Synopsis
Straddling the line between photography and cinema, Interchange is a near-wordless observational depiction of life alongside a stark and imposing Montreal highway. Interchange weaves portraits, landscapes, architecture and objects in its reflection on the city’s inhabitants, its traffic jams, the shipping of commercial goods and the nature of time itself.
A word from Tënk
Interchange is a collection of moving photographs that captures a myriad of sensations unique to metropolitan life. Under the invigorating sun of Montreal, one can feel the scorching pavement as landscapes dominated by road traffic. The camera, always fixed, captures the flow of automobiles; it’s a dance between the stillness and what moves. Among the concrete and highway tableaux, a few portraits: children and adults, whom the camera isolates with care, exposing the strange solitude that unfolds in these territories of anonymity. These fragments bear witness to a sensory materiality, as one perceives the coolness of a breeze gently tousling the hair.

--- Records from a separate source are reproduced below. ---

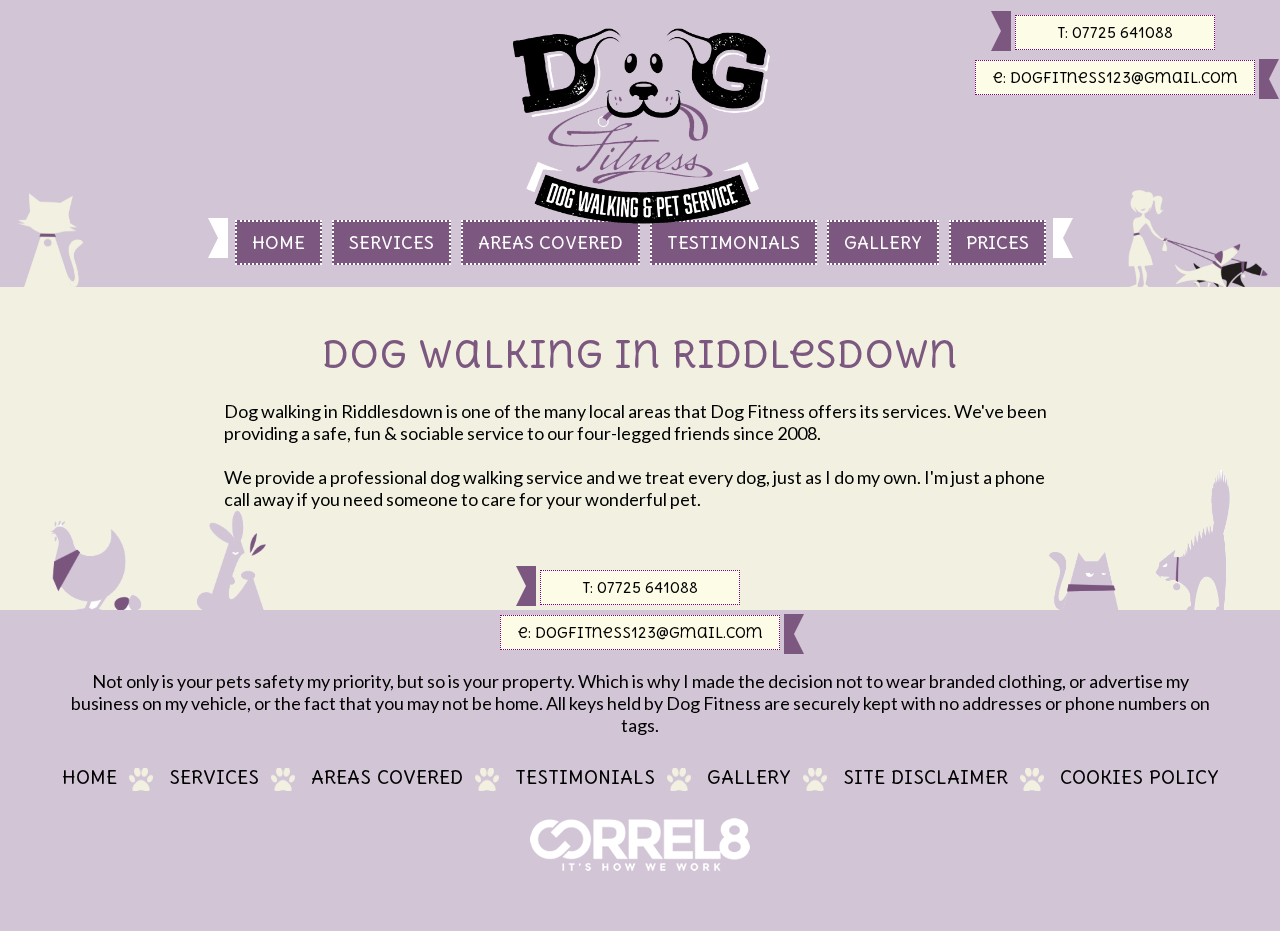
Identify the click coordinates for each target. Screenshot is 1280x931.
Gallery (749, 777)
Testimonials (585, 777)
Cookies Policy (1139, 777)
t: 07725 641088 (1115, 32)
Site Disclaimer (925, 777)
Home (89, 777)
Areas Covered (387, 777)
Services (214, 777)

In this experimental and poetic documentary, time is calm, but there remains a constant muffled hum, like that emanating from a neon sign. With a rich sonic texture, the roar of cars, the hammering of jackhammers, and the screeching of tires are ever-present, reminding us that silence has no place in the city. Brian M. Cassidy and Melanie Shatzky account for this vital persistence that slips through the cracks in the sidewalks, attesting to urban disconnection and numbness with insight and sensitivity, slowly eroding indolence.